Financial stocks and global miners were among the biggest gainers in Asia, although some market players cautioned against undue optimism that European leaders were finally getting to grips with a protracted solvency and liquidity crisis.
"It's a knee-jerk reaction to the world failing to come to an end last night," said Richard Morrow, director at Melbourne-based private client stockbroker E.L. & C. Baillieu. "It is a reversal and I don't see it lasting. The market has been as gloomy as I can remember since the last days of 2008."
After three sessions of steepening falls and wild swings on commodities markets, oil, copper, gold and silver all rose. US crude jumped nearly $2 a barrel.
The dollar, US Treasuries and Japanese government bonds, currently safe haven assets of choice, all eased.
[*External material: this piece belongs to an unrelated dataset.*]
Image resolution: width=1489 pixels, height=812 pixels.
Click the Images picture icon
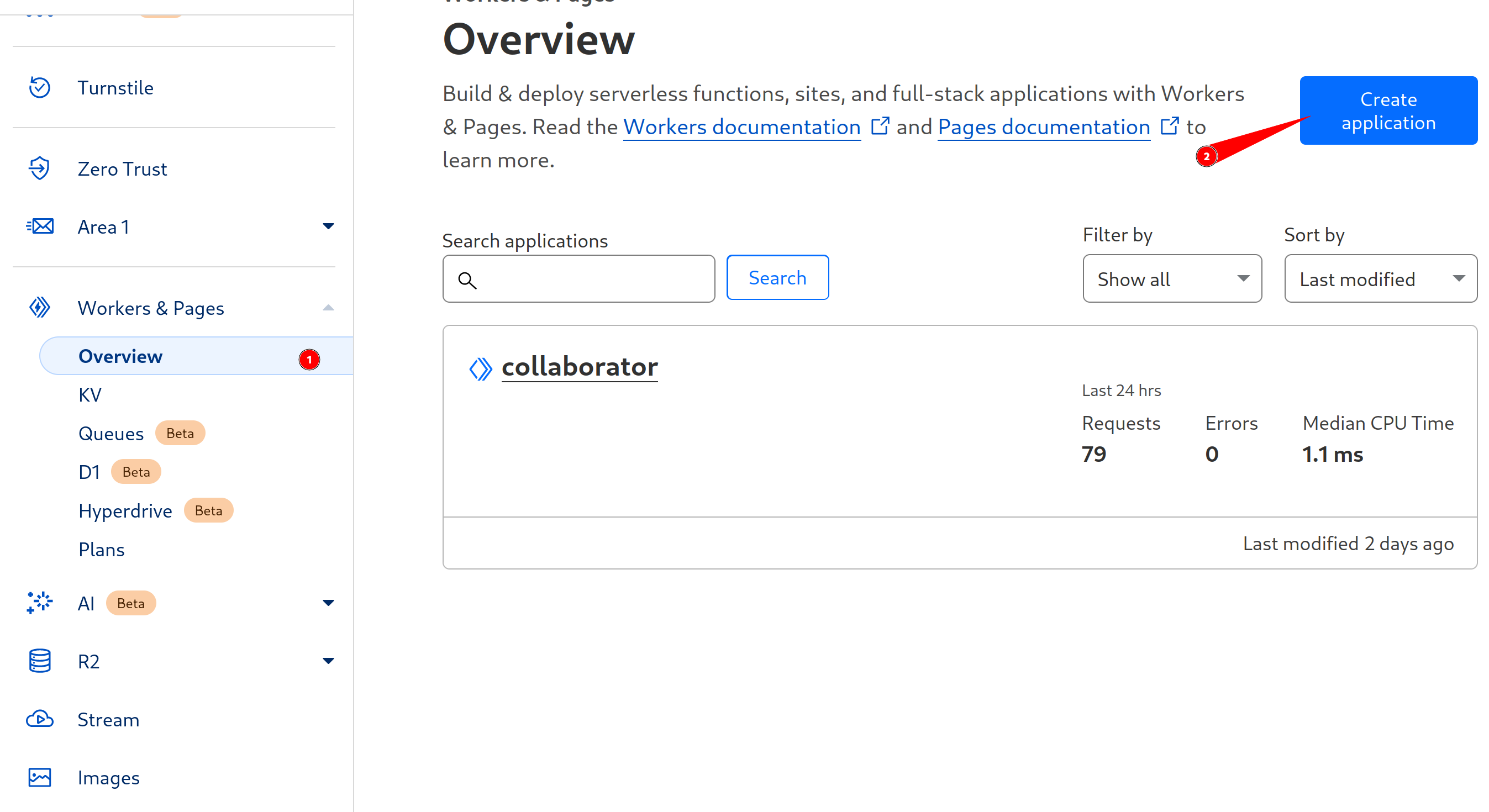coord(39,777)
Euro STOXX 50 index futures futures rose 2.7 per cent. Futures for Germany's DAX and France's CAC-40 also rose more than 2.5 per cent, while financial spreadbetters called the FTSE 100 to open up as much as 2.2 per cent.
Turbulence on global markets since late July has been driven by investors' twin fears of renewed recession in the United States, and the chaos that Europe's sovereign debt crisis could inflict on the financial system if it continues unchecked.
European Central Bank policymakers said on Monday that officials were working to increase the firepower of the region's rescue fund in their latest effort to staunch a crisis that US President Barack Obama said was "scaring the world".
US markets reacted positively, finishing more than 2 per cent higher on Monday , and the mood continued in Asia, where Tokyo's Nikkei rose 2.8 per cent, coming off its lowest close in more than two years.
S&P 500 index futures rose 0.4 per cent. MSCI's broadest index of Asia Pacific shares outside Japan rose 4.5 per cent, after plumbing its lowest level in 16 months on Monday. The index is down 26 per cent from its 2011 high in April.